Try to avoid books made too recently, though, as they have been pushing more and more information onto CDs and websites. This is less helpful for the homeschooler.
That’s admirable.
I chose my college because it had the reputation of the hardest physics undergraduate program in the country at the time (as well as a general reputation for student burnout – I was a teenage masochist. In retrospect, I doubt I made the wisest choice, and my folly prompted a switch from physics to math.)
The physics students were probably the brightest at our university, and the curriculum gave them thorough understanding. But not instant understanding. It was common for physics students to “just go through the motions” during a course, not understanding why they were doing all they were doing until the next course. My insistence on proving to myself I understood what I was doing while I was doing it was actually rather counterproductive.
Understanding is the goal, and too much just going through the motions drives a sensitive child batty. But some going through the motions without knowing why is an effective step to understanding.

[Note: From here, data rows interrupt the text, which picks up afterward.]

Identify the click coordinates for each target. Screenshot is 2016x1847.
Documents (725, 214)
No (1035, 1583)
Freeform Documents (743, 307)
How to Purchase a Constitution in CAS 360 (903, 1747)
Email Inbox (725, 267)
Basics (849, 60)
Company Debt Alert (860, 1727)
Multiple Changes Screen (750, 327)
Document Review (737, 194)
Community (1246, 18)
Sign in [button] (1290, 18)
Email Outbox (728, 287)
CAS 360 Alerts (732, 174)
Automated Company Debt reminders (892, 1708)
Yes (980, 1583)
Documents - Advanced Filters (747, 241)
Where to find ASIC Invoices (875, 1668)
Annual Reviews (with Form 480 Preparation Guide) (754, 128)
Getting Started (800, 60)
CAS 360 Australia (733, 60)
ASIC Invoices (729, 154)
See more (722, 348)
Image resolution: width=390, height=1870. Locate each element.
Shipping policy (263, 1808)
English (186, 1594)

My geometry teacher lived on my street. He owned an HP-35. It was the first electronic calculator I ever saw. He told my parents that I always wanted to learn another way to do the problems. (That was so I could check myself.)
Having a lot of tools simplifies a lot of problems. It is only by knowing the theory that you can learn which tool to reach for.
And show your work.
I got some of the Euclidean Proofs too; but even when I was schooling, it was downplayed. I picked up “Mathematics for the Millions” by Hogben later, and it brought back a lot of that Euclidean math.
Matlab said so.
I got the idea (from watching over someone else’s shoulder) that Matlab wouldn’t be particularly difficult to learn. How accurate is that?
I’ve not used it, but I used a couple products in college that were straightforward.